#### WHAT YOU SHOULD DO
Count the lines in the items below that contain the word "will", and reply with only that number.

#### GIVEN DATA
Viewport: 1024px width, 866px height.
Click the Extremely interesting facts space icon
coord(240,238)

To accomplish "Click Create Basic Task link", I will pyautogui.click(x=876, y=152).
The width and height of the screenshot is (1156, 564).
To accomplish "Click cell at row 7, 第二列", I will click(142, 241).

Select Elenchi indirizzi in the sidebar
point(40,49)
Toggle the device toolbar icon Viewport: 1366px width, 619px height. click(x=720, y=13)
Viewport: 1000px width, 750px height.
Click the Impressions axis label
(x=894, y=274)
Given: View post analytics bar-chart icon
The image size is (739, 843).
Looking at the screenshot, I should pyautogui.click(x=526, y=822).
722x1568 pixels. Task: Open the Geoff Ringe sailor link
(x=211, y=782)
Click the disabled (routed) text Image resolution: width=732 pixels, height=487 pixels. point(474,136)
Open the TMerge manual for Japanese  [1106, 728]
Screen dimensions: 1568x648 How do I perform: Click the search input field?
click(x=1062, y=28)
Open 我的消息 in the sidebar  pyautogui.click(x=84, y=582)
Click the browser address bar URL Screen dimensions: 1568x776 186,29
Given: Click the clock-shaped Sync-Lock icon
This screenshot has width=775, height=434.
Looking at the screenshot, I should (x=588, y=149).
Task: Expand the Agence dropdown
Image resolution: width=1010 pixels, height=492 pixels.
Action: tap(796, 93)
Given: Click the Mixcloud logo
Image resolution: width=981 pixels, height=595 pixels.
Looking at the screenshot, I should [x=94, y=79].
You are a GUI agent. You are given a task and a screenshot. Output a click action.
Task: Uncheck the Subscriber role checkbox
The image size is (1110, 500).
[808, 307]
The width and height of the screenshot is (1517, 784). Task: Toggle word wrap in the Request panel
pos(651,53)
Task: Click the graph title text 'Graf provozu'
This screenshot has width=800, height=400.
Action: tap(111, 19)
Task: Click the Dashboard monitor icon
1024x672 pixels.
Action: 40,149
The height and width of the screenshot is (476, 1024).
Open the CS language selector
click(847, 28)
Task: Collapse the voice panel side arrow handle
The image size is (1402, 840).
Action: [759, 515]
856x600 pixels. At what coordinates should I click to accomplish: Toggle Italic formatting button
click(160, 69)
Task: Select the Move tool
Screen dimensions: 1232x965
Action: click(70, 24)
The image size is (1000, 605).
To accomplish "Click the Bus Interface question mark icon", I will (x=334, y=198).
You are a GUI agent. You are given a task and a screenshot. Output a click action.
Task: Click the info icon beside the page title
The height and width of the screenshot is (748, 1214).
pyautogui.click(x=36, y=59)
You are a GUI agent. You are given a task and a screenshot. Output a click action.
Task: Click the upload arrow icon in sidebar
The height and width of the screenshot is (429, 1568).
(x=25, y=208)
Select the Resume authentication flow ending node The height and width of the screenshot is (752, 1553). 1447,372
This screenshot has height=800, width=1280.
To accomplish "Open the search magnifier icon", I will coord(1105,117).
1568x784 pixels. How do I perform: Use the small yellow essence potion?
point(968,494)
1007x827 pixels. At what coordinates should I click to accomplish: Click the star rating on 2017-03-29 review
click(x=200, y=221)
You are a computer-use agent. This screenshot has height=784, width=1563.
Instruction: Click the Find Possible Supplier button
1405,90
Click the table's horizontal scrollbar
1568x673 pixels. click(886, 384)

#### EXERCISE SOLUTION
4